Illustration and feature illustration by Kirsten Samanich, @kir_andloathinginlasvegas

Illustration and feature illustration by Kirsten Samanich, @kir_andloathinginlasvegas

When I was given this assignment, I automatically assumed the “we” in the title referred to women. I couldn’t come up with anything. As an avid female consumer of the show, I couldn’t think of a single thing I had learned, apart from the proper usage of nature’s pocket and how to get the best deal on knock-off bags. Instead of gaining valuable insight into the nature of female friendships and learning from characters as they championed their enemies (damn you Bevers!), I found myself shouting “YAS QUEEN” without respite.
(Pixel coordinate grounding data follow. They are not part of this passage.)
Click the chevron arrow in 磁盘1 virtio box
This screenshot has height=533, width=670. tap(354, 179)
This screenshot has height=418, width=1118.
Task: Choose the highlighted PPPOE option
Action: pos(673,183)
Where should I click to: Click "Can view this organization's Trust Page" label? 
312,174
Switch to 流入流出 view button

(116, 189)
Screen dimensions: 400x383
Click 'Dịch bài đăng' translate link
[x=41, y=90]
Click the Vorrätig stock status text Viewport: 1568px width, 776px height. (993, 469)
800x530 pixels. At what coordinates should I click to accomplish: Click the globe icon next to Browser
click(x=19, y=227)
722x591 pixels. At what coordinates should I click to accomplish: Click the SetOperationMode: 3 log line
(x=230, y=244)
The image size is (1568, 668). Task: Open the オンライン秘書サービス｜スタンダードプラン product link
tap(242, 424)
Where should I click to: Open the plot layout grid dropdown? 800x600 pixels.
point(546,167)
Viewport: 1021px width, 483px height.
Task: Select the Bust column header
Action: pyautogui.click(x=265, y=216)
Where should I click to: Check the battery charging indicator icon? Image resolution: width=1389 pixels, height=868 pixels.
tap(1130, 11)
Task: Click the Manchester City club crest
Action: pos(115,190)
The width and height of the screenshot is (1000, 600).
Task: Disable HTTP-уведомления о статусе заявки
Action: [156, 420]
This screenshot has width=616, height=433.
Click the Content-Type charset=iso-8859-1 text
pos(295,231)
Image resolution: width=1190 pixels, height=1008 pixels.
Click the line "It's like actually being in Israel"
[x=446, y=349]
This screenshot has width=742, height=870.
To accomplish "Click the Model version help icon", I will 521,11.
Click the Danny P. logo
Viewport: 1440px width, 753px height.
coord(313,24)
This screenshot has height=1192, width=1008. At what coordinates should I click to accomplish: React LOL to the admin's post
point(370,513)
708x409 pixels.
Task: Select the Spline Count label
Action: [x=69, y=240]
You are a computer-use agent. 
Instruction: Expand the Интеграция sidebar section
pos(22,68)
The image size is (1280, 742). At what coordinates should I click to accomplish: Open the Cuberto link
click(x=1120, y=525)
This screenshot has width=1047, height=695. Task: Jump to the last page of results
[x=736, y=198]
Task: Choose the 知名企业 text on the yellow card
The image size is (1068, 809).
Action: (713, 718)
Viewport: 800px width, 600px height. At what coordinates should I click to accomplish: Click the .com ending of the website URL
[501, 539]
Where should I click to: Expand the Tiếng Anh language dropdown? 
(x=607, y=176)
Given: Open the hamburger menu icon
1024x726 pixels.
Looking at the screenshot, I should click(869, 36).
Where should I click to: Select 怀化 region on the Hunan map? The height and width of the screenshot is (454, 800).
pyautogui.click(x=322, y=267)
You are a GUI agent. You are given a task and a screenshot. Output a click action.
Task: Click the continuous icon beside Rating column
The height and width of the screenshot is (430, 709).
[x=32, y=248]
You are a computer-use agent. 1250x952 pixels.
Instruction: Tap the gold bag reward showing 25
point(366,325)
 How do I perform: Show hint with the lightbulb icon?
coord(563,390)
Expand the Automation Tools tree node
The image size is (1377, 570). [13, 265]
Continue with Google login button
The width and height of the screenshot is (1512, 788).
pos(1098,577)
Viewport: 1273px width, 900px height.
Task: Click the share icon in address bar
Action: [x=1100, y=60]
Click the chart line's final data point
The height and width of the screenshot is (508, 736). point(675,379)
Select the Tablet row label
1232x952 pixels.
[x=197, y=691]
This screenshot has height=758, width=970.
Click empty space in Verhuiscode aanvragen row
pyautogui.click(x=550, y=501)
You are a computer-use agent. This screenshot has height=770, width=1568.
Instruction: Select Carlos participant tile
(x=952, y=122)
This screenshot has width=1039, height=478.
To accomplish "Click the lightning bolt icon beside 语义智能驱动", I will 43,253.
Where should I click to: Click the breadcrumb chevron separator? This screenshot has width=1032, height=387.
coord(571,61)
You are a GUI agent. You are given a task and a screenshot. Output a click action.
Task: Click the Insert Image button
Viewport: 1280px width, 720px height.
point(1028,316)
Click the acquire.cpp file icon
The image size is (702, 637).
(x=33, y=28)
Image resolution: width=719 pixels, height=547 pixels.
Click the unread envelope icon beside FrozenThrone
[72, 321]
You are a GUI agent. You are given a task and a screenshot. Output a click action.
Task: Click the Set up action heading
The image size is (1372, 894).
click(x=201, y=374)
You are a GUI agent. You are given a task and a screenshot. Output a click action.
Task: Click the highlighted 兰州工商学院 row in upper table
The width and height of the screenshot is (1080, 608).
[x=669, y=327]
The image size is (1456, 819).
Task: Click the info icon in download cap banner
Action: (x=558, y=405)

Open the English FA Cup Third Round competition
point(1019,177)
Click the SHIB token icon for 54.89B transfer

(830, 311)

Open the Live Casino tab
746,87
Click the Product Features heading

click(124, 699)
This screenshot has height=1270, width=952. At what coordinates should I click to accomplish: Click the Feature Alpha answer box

Which leads me to my point: I didn’t learn jack shit from Broad City because I am Broad City.

But you know who can learn from the duo? MEN.

Yeah, I said it.

Because Broad City is the first show that painstakingly, accurately, and completely depicts young females’ friendships with each other. I have seen glimpses of the kinds of friendships in shows like Friends and Girls, but the former is soaked in the sound-stage prison of sitcom land, and the latter cloaks almost all relationships in a veil of whiny discontent that makes my skin crawl.

Broad City is special. Abbi and Ilana are not cooky, lovable, scripted, self-loathing, imperfect beings on a rocky road to self-acceptance and ultimately a fulfilling romance. About half of that is true; these girls are imperfect and want to be loved (read as: get laid), but they’re pretty set. They’re happy. They’re struggling, but they’re having a great time doing it. They’re flawed and awkward and loud and obnoxious and they’re not trying to do anything about it. Why should they? They’re queens.

So okay, maybe I could have written, “The ladies of Broad City taught me that I’m a queen and that being flawed only equates to being fabulous.” But that’s terrible writing and also untrue. Because you can’t teach a woman how to be a queen—she has to find out for herself. (And she will!)

But men on the other hand should listen up, because Broad City does what no other show to date has managed to do: portray 20-something-year-old women comfortable in their natural personalities and comfortable with each other. By nature of men being men, they will never be able to participate in a female friendship and therefore have no idea how we behave when we’re alone with each other. It’s not always terribly different from how we interact with men or with each other when men are present, but there’s just something special about lady magic. Men deserve to know about it.

They also need to know that we’re gross, inappropriate, and awkward as hell. We poop. We fart. We curse up hurricanes. We’re horny. We sometimes get stupid around boys. We’re improper and crude and would rather not cater to anyone’s comfort levels (although some of us are still working on shedding that socially-imposed notion of politeness). We’re greasy and forget to shower. We dance around our apartments naked and it’s not always sexy, but it’s always awesome. And we love it.

So dudes, abandon the idea of a manic pixie dream girl, forget about the damsel in distress (which, like, it’s 2016 and that should be long gone), and please don’t ever think we’re anything but downright disgusting.